Exclu: Charlie Winston, chapeau bas

Ça se passe au Grand Sablon, à Bruxelles, dans un salon bon chic bon teint de l’antiquaire Costermans revu et corrigé par le décorateur/styliste/cuisto/esthète Gérald Watelet. Papier peint exotique à la mode du XVIIIe, baignoire en marbre, mobilier rocaille, miroirs à dorures, quelque part entre Marie-Antoinette et Joséphine de Beauharnais. En milieu de journée, un voisin, un certain Pierre Marcolini, viendra confirmer la touche Coppola fille avec quelques chocolats et macarons carrément décadents. Pour coller à la dégaine bohème de l’auteur du carton « Like a Hobo », c’est plutôt du côté de Forêt-Saint-Gilles qu’il aurait fallu dénicher un lieu de shooting, idoine certes, mais trop frontal, ton sur ton. Le twist boudoir aristo versus vagabundo promettait une excentricité raccord avec les racines british de notre apprenti clochard céleste.

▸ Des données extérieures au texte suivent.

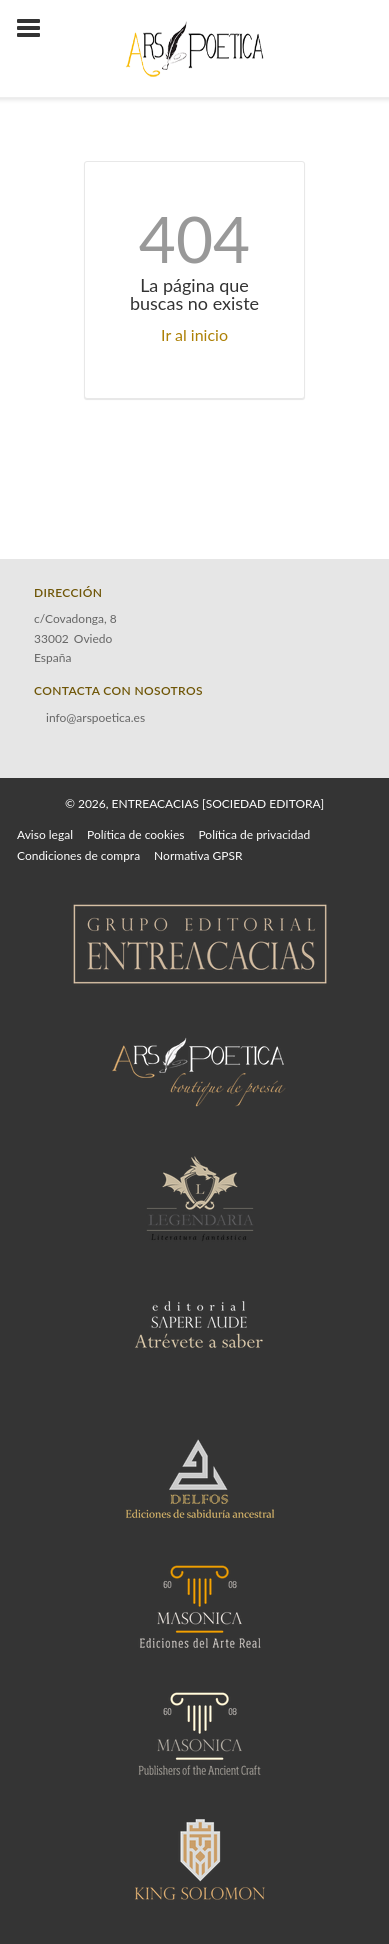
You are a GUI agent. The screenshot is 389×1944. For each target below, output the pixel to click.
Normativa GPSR (198, 855)
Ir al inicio (194, 334)
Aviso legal (45, 834)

Et puis Boboland, il connaît, il en revient, là, il a passé le week-end chez des amis, non loin du Bar du Matin. S’est offert une petite escapade dans le Limbourg pour assister à une représentation de Rosas de Anne Teresa De Keersmaeker et débarque en ce lundi matin pavé de bruine, chaussures Fluevog ouvertes sur des socquettes roses, froc à fond descendu Vivienne Westwood et pull customisé de deux trous à travers lesquels passe une cravate forcément dénouée. Ben oui, Charlie est cool. Mais contrairement à ce que pourrait laisser supposer ce petit commentaire indigne de La Bruyère, ce jeune homme de 33 ans ne se la ramène pas. Mais alors là pas du tout. Charlie Winston est sincèrement cool. Ulysse a gardé les pieds sur terre, malgré les tournées à succès et le chant des sirènes, comme il l’évoque dans Wild Ones, la plus Red Hot des douze morceaux qui forment Running Still, nouvel opus hip-pop-folk slalomant entre énergies viriles et fragilités post-rupture de coeur.

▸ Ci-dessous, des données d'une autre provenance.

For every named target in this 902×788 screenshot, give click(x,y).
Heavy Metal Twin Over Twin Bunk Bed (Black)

À la faveur d’une étrange alchimie, ce garçon au sourire éternel – « c’est la plus petite distance entre deux personnes », a-t-il l’habitude de dire – dégage en effet une indéniable confiance en son pouvoir de séduction tempérée par une attitude naturellement amène qui le sauve de toute insupportable dérive maniériste. Un bon Chap d’Albion, dans le fond, sensible à la mode sans y succomber, « l’apparence est le premier message que tu donnes aux autres et je fais attention aux signaux que j’envoie. Mais je n’ai pas besoin de dépenser des fortunes pour ça, j’adore les vêtements de récup. » Après inspection, on peut aussi vous assurer que ce garçon a un gros faible pour les accessoires, rehausseurs de look par excellence : badges, chaînes, épingles à nourrice, gants, … Sa signature perso, imposée sur chaque photo. Pas étonnant qu’il aime reprendre le Foule Sentimentale d’Alain Souchon sur scène, hymne anti-grégaire des années Claudia Schiffer. Et qu’il ait décidé de freiner sur le port du chapeau : « Je devenais une parodie de moi-même, je m’enfermais dans un personnage. » Et lucide avec ça.